The new study on immigrant students’ sense of belonging, just released by S. Garnett Russell, Associate Professor of Comparative & International Education, is a case in point.
While Russell, author of Becoming Rwandan: Education, Reconciliation, and the Making of a Post-Genocide Citizen (Rutgers University Press 2019), is a widely recognized authority on education in other cultures, three doctoral and one recent graduate played a critical role in the new effort.
Katrina Webster, a doctoral student (Ph.D. expected 2025) in the International & Comparative Education program and a Doctoral Research Fellow for the Office of International Affairs. Before joining the TC community, Webster developed academic enrichment programs for youth in Rwanda and has worked with the private sector, nonprofits, and multi-stakeholder partnerships to improve educational outcomes for the marginalized. As the daughter of a Guyanese immigrant, she believes that centering the voices and perspectives of newcomer immigrant and refugee students is crucial to the process of improving their experiences in U.S. public schools. “One surprising finding,” she writes, “that many of these students didn't connect their concerns about political and social issues to civic engagement, sheds light on the need to ensure all students feel empowered to effect change in their communities.”
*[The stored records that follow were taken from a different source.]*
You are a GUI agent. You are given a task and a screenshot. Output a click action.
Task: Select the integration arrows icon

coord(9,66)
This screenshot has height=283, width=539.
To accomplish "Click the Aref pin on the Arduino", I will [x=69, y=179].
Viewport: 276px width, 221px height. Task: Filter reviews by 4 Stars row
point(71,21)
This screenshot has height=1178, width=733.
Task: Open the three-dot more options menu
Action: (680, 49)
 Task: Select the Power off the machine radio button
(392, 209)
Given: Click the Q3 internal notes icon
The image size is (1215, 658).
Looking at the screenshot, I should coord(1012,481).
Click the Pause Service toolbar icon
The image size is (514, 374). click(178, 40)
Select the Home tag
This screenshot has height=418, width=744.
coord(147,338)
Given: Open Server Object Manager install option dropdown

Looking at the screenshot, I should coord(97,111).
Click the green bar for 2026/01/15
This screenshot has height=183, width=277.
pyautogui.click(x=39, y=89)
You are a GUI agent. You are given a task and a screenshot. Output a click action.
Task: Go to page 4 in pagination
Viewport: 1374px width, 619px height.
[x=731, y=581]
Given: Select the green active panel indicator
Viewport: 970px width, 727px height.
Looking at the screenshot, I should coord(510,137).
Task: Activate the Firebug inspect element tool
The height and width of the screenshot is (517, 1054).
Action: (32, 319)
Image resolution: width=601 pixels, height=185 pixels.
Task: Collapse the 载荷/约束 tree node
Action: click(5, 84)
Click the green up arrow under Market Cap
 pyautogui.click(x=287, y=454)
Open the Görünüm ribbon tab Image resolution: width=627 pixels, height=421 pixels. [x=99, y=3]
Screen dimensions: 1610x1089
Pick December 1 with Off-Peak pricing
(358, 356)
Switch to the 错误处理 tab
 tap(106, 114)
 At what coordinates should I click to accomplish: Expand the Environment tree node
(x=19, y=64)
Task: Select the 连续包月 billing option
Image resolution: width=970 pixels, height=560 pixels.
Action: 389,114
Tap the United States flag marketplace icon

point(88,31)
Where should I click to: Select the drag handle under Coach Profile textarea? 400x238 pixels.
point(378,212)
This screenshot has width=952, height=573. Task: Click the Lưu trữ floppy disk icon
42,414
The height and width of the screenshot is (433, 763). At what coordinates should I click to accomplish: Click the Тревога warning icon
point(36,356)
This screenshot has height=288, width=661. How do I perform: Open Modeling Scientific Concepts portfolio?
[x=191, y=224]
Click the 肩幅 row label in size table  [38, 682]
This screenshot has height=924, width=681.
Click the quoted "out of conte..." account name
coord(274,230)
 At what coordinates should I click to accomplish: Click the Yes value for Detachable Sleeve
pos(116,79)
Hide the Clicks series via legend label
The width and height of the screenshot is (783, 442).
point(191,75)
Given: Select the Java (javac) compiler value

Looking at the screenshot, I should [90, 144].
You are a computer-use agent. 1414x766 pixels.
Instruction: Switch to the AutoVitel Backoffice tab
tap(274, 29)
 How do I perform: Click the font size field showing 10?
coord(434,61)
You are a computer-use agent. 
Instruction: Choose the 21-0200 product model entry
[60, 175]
Paula Mantilla-Blanco (Ph.D. expected 2023), a doctoral fellow in the Comparative and International Education program whose research interests include education in conflict and post-conflict contexts, narratives of violence and peace, and the connections between collective memories and identity. Most of her work focuses on Colombia, her home country, and on how youth perceive their own role in bringing about change. Working on this project about newcomer and refugee students in the U.S. has contributed greatly to Mantilla-Blanco’s training as a mixed methods researcher. More importantly, it has unveiled the many contradictions and tensions that high school students navigate, from the way external ideas about who “gets to belong” collide with students’ personal sense of belonging, to the tension between the issues students care about and what they think their role is in sustaining or challenging social realities.
Amlata Persaud, a doctoral student (Ed.D. expected 2021) in the International Education Development program. Persaud’s research focuses on the ways in which educators can work across boundaries and sectoral “silos” to promote international development. Additional research interests include education policy and planning, education financing, as well as monitoring and evaluation. Persaud says that while her work “entails macro-level policy analysis,” this project enabled her to “observe and connect with students and teachers in the classroom environment and to bring these perspectives into a policy analysis framework.”
Maya Elliott (M.A. 2020), a graduate of the Comparative & International Education program. Her research interests include inclusion of refugee, migrant and asylum-seeking students in host country schools’ systems and early childhood development. Her previous experience includes working with newcomer high school students, and thus she loved the focus of this research and the emphasis on hearing students’ own opinions and reflections when it comes to defining belonging and illustrating the changing ways in which young people are becoming politically active.